Task statement: Print the entire listing. Each line must match the original exactly.
(Exercise data)
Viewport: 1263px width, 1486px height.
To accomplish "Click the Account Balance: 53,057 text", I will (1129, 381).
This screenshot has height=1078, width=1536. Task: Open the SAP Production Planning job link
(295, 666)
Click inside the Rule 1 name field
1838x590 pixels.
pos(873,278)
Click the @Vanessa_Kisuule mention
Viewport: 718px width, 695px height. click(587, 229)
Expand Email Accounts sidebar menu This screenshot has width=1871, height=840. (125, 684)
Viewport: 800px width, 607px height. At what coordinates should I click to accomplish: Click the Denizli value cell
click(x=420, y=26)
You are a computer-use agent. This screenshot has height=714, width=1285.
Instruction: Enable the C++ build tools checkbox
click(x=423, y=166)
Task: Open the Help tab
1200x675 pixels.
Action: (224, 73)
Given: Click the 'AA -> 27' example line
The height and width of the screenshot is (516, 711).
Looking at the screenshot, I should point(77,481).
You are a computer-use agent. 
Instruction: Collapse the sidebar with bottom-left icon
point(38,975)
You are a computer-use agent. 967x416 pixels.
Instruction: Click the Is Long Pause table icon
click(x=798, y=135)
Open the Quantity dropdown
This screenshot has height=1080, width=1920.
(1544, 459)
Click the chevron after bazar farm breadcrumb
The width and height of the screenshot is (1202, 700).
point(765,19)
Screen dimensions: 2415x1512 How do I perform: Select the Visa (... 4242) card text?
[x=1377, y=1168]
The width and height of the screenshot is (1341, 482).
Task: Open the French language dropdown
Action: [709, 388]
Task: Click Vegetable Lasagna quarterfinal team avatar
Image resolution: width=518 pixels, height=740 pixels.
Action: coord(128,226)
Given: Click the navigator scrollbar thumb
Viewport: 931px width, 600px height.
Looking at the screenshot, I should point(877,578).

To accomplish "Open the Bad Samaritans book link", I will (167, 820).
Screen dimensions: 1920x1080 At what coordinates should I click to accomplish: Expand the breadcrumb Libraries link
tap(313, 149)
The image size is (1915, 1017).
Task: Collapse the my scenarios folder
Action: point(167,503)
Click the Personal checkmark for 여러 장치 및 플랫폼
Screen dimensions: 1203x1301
(End Exercise data)
Exercise output:
Viewport: 1263px width, 1486px height.
To accomplish "Click the Account Balance: 53,057 text", I will (1129, 381).
This screenshot has height=1078, width=1536. Task: Open the SAP Production Planning job link
(295, 666)
Click inside the Rule 1 name field
1838x590 pixels.
pos(873,278)
Click the @Vanessa_Kisuule mention
Viewport: 718px width, 695px height. click(587, 229)
Expand Email Accounts sidebar menu This screenshot has width=1871, height=840. (125, 684)
Viewport: 800px width, 607px height. At what coordinates should I click to accomplish: Click the Denizli value cell
click(x=420, y=26)
You are a computer-use agent. This screenshot has height=714, width=1285.
Instruction: Enable the C++ build tools checkbox
click(x=423, y=166)
Task: Open the Help tab
1200x675 pixels.
Action: (224, 73)
Given: Click the 'AA -> 27' example line
The height and width of the screenshot is (516, 711).
Looking at the screenshot, I should point(77,481).
You are a computer-use agent. 
Instruction: Collapse the sidebar with bottom-left icon
point(38,975)
You are a computer-use agent. 967x416 pixels.
Instruction: Click the Is Long Pause table icon
click(x=798, y=135)
Open the Quantity dropdown
This screenshot has height=1080, width=1920.
(1544, 459)
Click the chevron after bazar farm breadcrumb
The width and height of the screenshot is (1202, 700).
point(765,19)
Screen dimensions: 2415x1512 How do I perform: Select the Visa (... 4242) card text?
[x=1377, y=1168]
The width and height of the screenshot is (1341, 482).
Task: Open the French language dropdown
Action: [709, 388]
Task: Click Vegetable Lasagna quarterfinal team avatar
Image resolution: width=518 pixels, height=740 pixels.
Action: coord(128,226)
Given: Click the navigator scrollbar thumb
Viewport: 931px width, 600px height.
Looking at the screenshot, I should point(877,578).

To accomplish "Open the Bad Samaritans book link", I will (167, 820).
Screen dimensions: 1920x1080 At what coordinates should I click to accomplish: Expand the breadcrumb Libraries link
tap(313, 149)
The image size is (1915, 1017).
Task: Collapse the my scenarios folder
Action: point(167,503)
Click the Personal checkmark for 여러 장치 및 플랫폼
Screen dimensions: 1203x1301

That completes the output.